This album represents Tobias’s journey by leading the listener through psychiatrist Elisabeth Kübler-Ross’s Five Stages of Grief: denial, anger, bargaining, depression, and acceptance. In Moment // In Memory is structured around all of them. After a short track named after a given stage of grief, two full-length songs follow—and that arrangement naturally repeats itself five times. The end goal is to explore grief in all its forms. In that respect, this album succeeds.

Unsurprisingly, In Moment // In Memory is heavy as fuck—not just in terms of the music, but also its lyrical content and the visceral performances put in by every band member.

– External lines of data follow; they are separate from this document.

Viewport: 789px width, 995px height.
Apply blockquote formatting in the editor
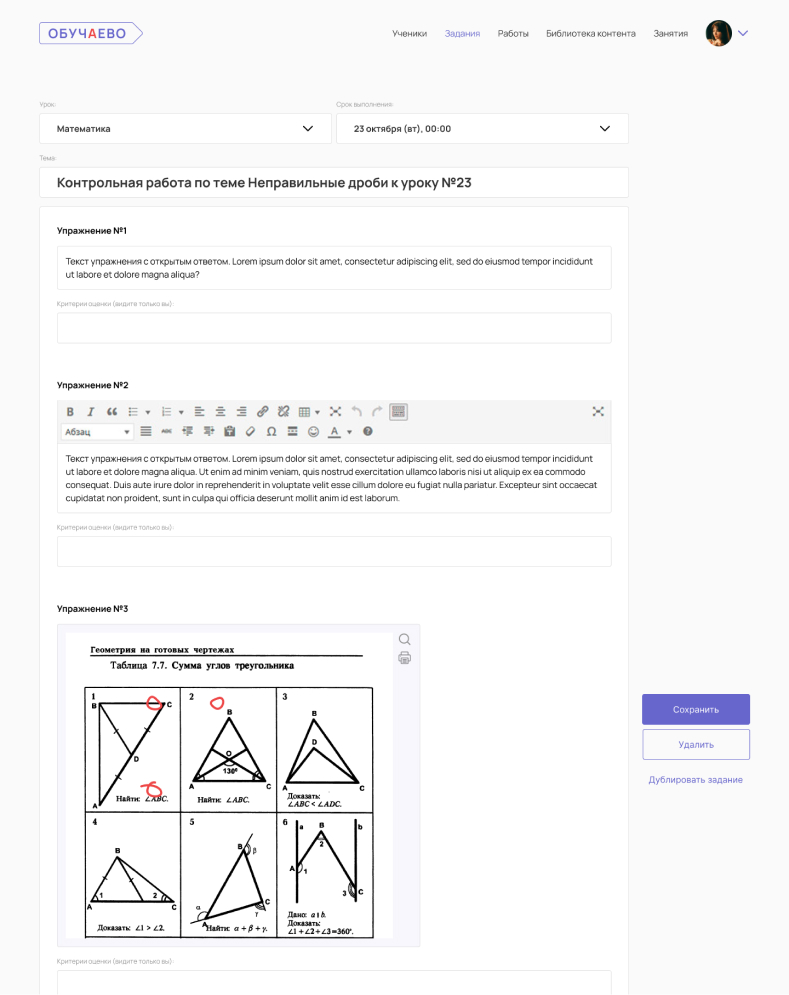click(x=112, y=411)
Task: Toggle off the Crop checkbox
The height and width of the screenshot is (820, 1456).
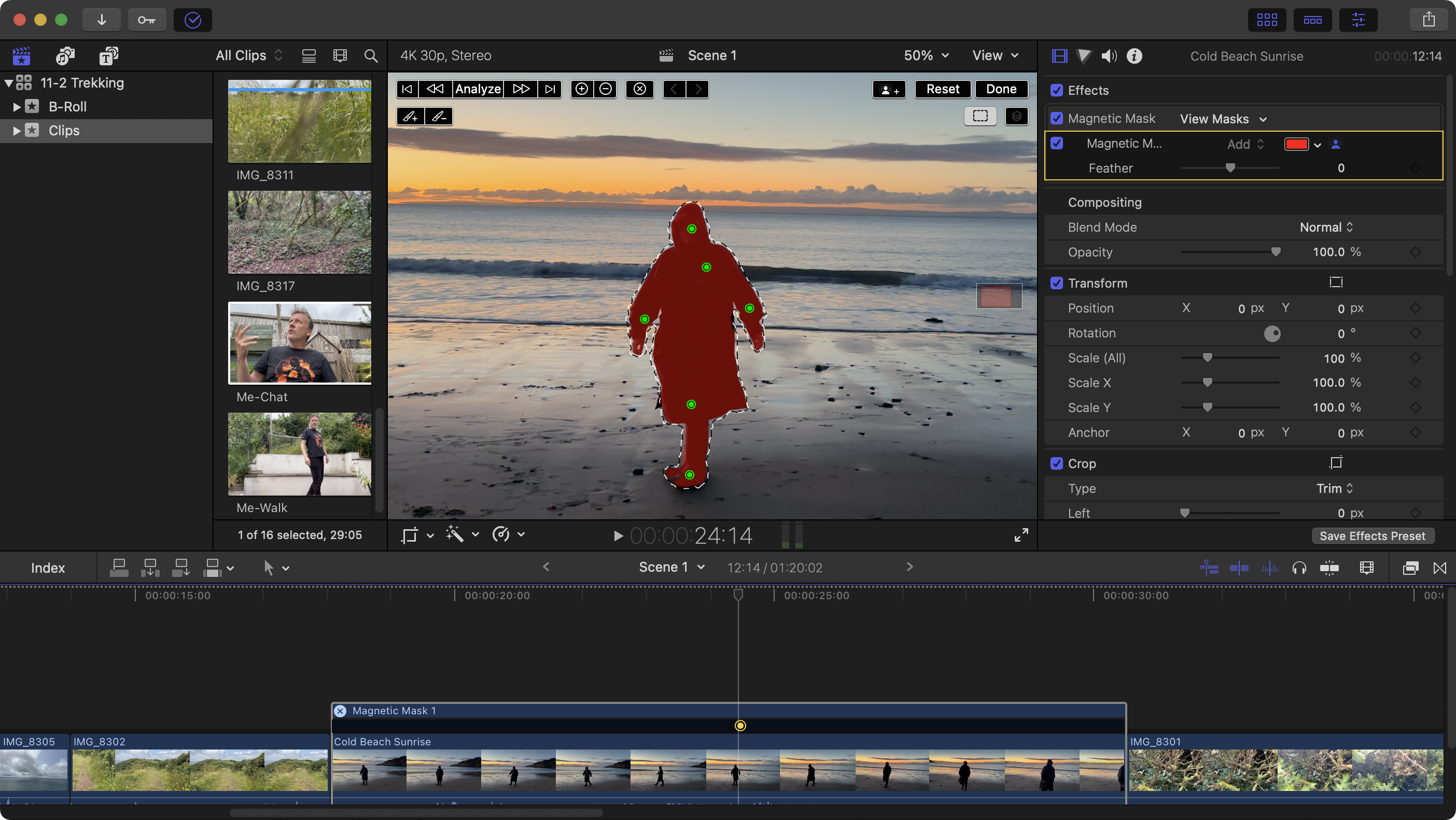Action: (x=1057, y=463)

This album sounds like a group of friends and comrades clustering around one of their own and backing him up as he fights a fight that is always worth fighting. Through the medium of face-breaking beatdowns, pedal-point riffage, bone-warping grooves, and painstakingly composed choruses, Our Hollow, Our Home simultaneously support one of their own and make a point of offering the listener a soundtrack to their own internal war.

Bar a handful of below-par moments, such as “Divisions (The Exchange)”, this album repeatedly crushes it. The advance track “Speak of Sorrow” could rip you a new one from across a crowded room; early cut “In Moment” features a brief, chilling, ambulance-siren-imitating melodic break; and the riffs presented throughout “Wraiths” are just plain ridiculous, in the best way possible. Lyrically, every song serves the album as a whole no matter how strong it may or may not be in isolation, but in the end, In Moment // In Memory can best be summed up with a Rainer Maria Rilke line quoted right before the brutality begins.

“The wound is the place where the light enters you.”